Formado em Música e Bacharel em Violino pela Universidade do Estado de Santa Catarina (Udesc), o músico Luiz Henrique Fontão, de 33 anos, trilha um caminho de superações e, principalmente, de grandes conquistas. Nascido em uma família pobre, de nove irmãos, conviveu na infância com as dificuldades financeiras e a falta de políticas públicas que incentivassem sua aproximação com a música. Hoje, reconhecido e profissionalmente consolidado, o músico se dedica a impedir que jovens carentes enfrentem os mesmos obstáculos que defrontou quando era jovem e sonhava em iniciar-se na música.

Fontão desenvolve projetos sociais em Florianópolis e promove diversos eventos culturais, todos tendo a música como meio de integração. O músico coordena um trabalho com 15 alunos portadores de deficiência e outro projeto na Igreja Metodista do Bairro Jardim Atlântico, com crianças carentes.

Para 2009, o músico pretende montar uma orquestra com seus alunos, que inclua desde a música barroca à Música Popular Brasileira (MPB), e, no decorrer do projeto, tem o propósito de migrar para o gênero gospel. “Pretendo, também, oferecer cursos para  escolas públicas, sempre visando a  inclusão social dos alunos carentes no universo musical”, adianta.

Entre outros planos para o futuro, estão o de produzir um CD para divulgar o grupo e da criação de uma Organização Não-Governamental (ONG). Fontão ainda pretende criar o projeto “Vencendo Limites - Música para Todos”. Orçada em 25 mil reais, a iniciativa seria a primeira em que os alunos ganhariam cachê. “Eles precisam se sentir úteis e, também, necessitam muito de  uma fonte de renda. São pessoas carentes de muitas coisas, mas são felizes e, quando tocam ou cantam, passam essa  felicidade para quem os assistem”, pontua.
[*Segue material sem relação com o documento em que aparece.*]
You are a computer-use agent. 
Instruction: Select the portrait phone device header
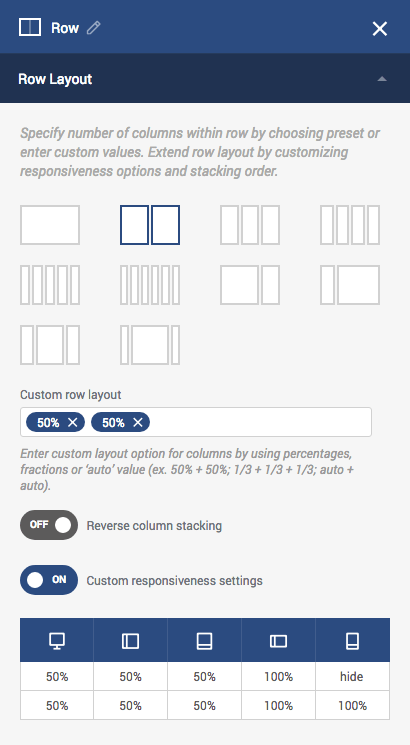[353, 640]
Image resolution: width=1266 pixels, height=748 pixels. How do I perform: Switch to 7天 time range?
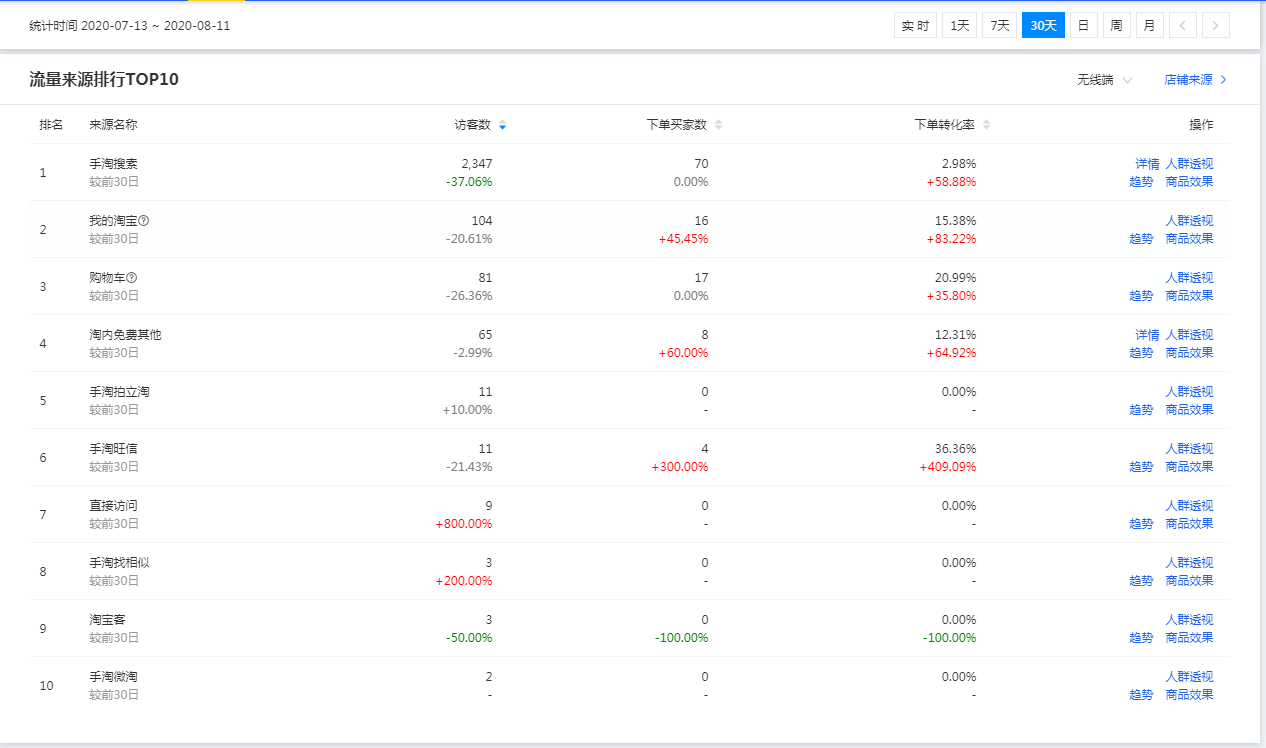click(1000, 26)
 Entre os principais desafios de seus projetos, Fontão destaca a ocasião em que teve de inventar maneiras de ensinar a música a alunos cegos, que hoje fazem parte de um coral. Outra barreira que o músico ainda enfrenta é o de instruir os portadores de deficiência. “O aprendizado deles é lento e deve ser feito com muito cuidado”, afirma.
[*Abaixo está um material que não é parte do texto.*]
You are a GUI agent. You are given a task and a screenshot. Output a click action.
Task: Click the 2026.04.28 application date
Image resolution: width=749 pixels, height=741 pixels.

Os projetos sociais pararam em agosto deste ano por falta de verba e, também, devido às eleições, quando Fontão candidatou-se a vereador pela Capital, porém sem ter sido eleito. Embora o grande interesse de em seguir com as iniciativas, Fontão salienta as objeções que encontra em conseguir recursos para que possa viabilizá-las. “Muitas  vezes,  tiro dinheiro do meu próprio bolso para  ajudar os alunos. Além disso, existe a falta de interesse do Estado em apoiar os projetos”, revela.

Apesar das dificuldades, o músico não perde o entusiasmo de continuar realizando os projetos. “A música acolhe, a arte não obriga a nada. É uma atividade para quem quer mais da vida”, conclui.